Extracted records:
•••••
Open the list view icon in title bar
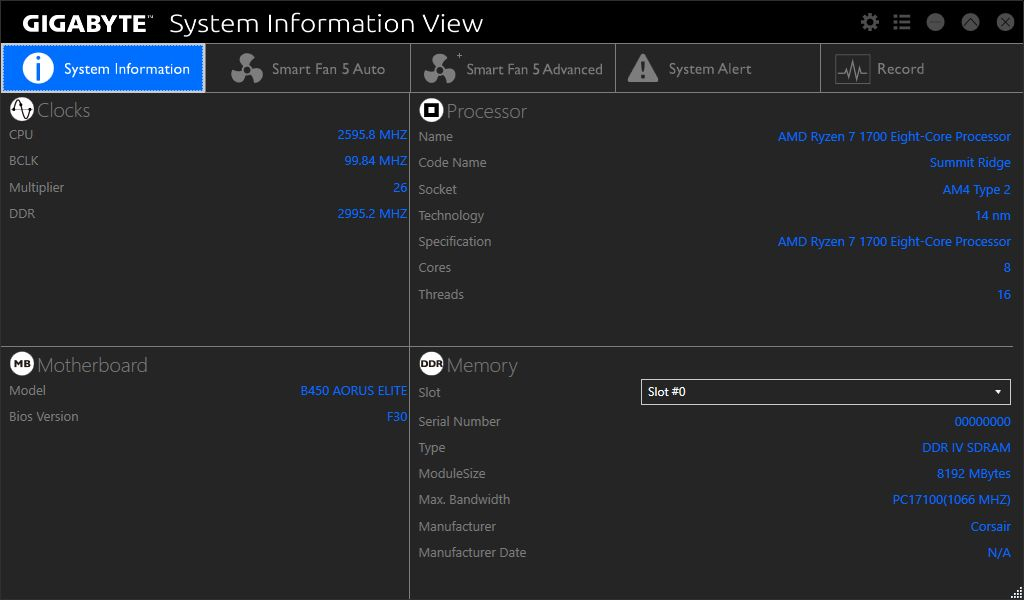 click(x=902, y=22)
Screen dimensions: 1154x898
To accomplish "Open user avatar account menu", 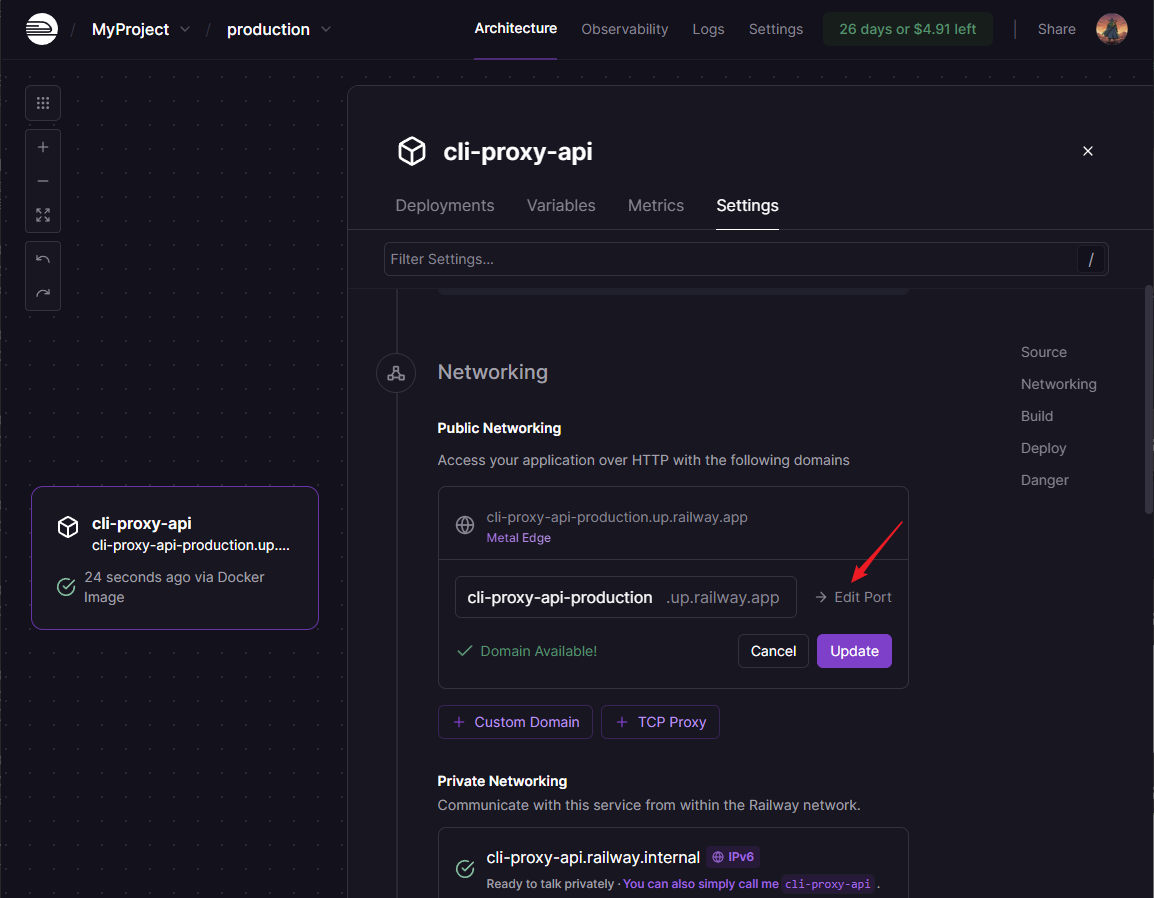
•••••
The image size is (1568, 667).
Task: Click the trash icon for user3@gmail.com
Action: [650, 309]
•••••
Assigned task: Of the lines above, copy only those from the one holding "Open the list view icon in title bar" to the one holding "user avatar account", both included, and exclude every image.

Your solution:
Open the list view icon in title bar
 click(x=902, y=22)
Screen dimensions: 1154x898
To accomplish "Open user avatar account menu", 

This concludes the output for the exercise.